◆ **PROBLEM DESCRIPTION**
Transcribe the data underneath exactly, keeping every word in place.

◆ **PROVIDED RECORDS**
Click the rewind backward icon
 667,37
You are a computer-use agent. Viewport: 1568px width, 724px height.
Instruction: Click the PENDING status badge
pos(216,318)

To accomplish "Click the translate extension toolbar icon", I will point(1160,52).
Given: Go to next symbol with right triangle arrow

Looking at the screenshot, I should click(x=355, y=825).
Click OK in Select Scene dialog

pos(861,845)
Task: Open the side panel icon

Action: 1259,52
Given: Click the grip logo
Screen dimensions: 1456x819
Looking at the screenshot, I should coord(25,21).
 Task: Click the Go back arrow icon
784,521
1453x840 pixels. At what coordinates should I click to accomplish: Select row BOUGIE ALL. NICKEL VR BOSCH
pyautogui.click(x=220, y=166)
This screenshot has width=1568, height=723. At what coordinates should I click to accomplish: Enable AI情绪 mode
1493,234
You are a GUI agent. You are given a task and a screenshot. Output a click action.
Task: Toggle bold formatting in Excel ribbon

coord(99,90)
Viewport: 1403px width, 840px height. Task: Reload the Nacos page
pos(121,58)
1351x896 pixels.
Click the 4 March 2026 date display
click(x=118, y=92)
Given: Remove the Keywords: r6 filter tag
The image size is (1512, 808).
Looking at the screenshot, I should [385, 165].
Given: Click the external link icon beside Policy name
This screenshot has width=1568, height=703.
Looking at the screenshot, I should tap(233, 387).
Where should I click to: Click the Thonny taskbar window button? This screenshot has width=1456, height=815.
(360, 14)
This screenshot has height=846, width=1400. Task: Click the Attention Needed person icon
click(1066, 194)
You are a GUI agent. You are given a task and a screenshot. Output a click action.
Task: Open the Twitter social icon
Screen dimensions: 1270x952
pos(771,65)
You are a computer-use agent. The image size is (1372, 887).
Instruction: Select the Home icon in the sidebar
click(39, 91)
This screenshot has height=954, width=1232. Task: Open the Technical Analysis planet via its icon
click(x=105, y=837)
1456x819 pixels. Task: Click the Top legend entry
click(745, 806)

◆ **TASK SOLUTION**
Click the rewind backward icon
 667,37
You are a computer-use agent. Viewport: 1568px width, 724px height.
Instruction: Click the PENDING status badge
pos(216,318)

To accomplish "Click the translate extension toolbar icon", I will point(1160,52).
Given: Go to next symbol with right triangle arrow

Looking at the screenshot, I should click(x=355, y=825).
Click OK in Select Scene dialog

pos(861,845)
Task: Open the side panel icon

Action: 1259,52
Given: Click the grip logo
Screen dimensions: 1456x819
Looking at the screenshot, I should coord(25,21).
 Task: Click the Go back arrow icon
784,521
1453x840 pixels. At what coordinates should I click to accomplish: Select row BOUGIE ALL. NICKEL VR BOSCH
pyautogui.click(x=220, y=166)
This screenshot has width=1568, height=723. At what coordinates should I click to accomplish: Enable AI情绪 mode
1493,234
You are a GUI agent. You are given a task and a screenshot. Output a click action.
Task: Toggle bold formatting in Excel ribbon

coord(99,90)
Viewport: 1403px width, 840px height. Task: Reload the Nacos page
pos(121,58)
1351x896 pixels.
Click the 4 March 2026 date display
click(x=118, y=92)
Given: Remove the Keywords: r6 filter tag
The image size is (1512, 808).
Looking at the screenshot, I should [385, 165].
Given: Click the external link icon beside Policy name
This screenshot has width=1568, height=703.
Looking at the screenshot, I should tap(233, 387).
Where should I click to: Click the Thonny taskbar window button? This screenshot has width=1456, height=815.
(360, 14)
This screenshot has height=846, width=1400. Task: Click the Attention Needed person icon
click(1066, 194)
You are a GUI agent. You are given a task and a screenshot. Output a click action.
Task: Open the Twitter social icon
Screen dimensions: 1270x952
pos(771,65)
You are a computer-use agent. The image size is (1372, 887).
Instruction: Select the Home icon in the sidebar
click(39, 91)
This screenshot has height=954, width=1232. Task: Open the Technical Analysis planet via its icon
click(x=105, y=837)
1456x819 pixels. Task: Click the Top legend entry
click(745, 806)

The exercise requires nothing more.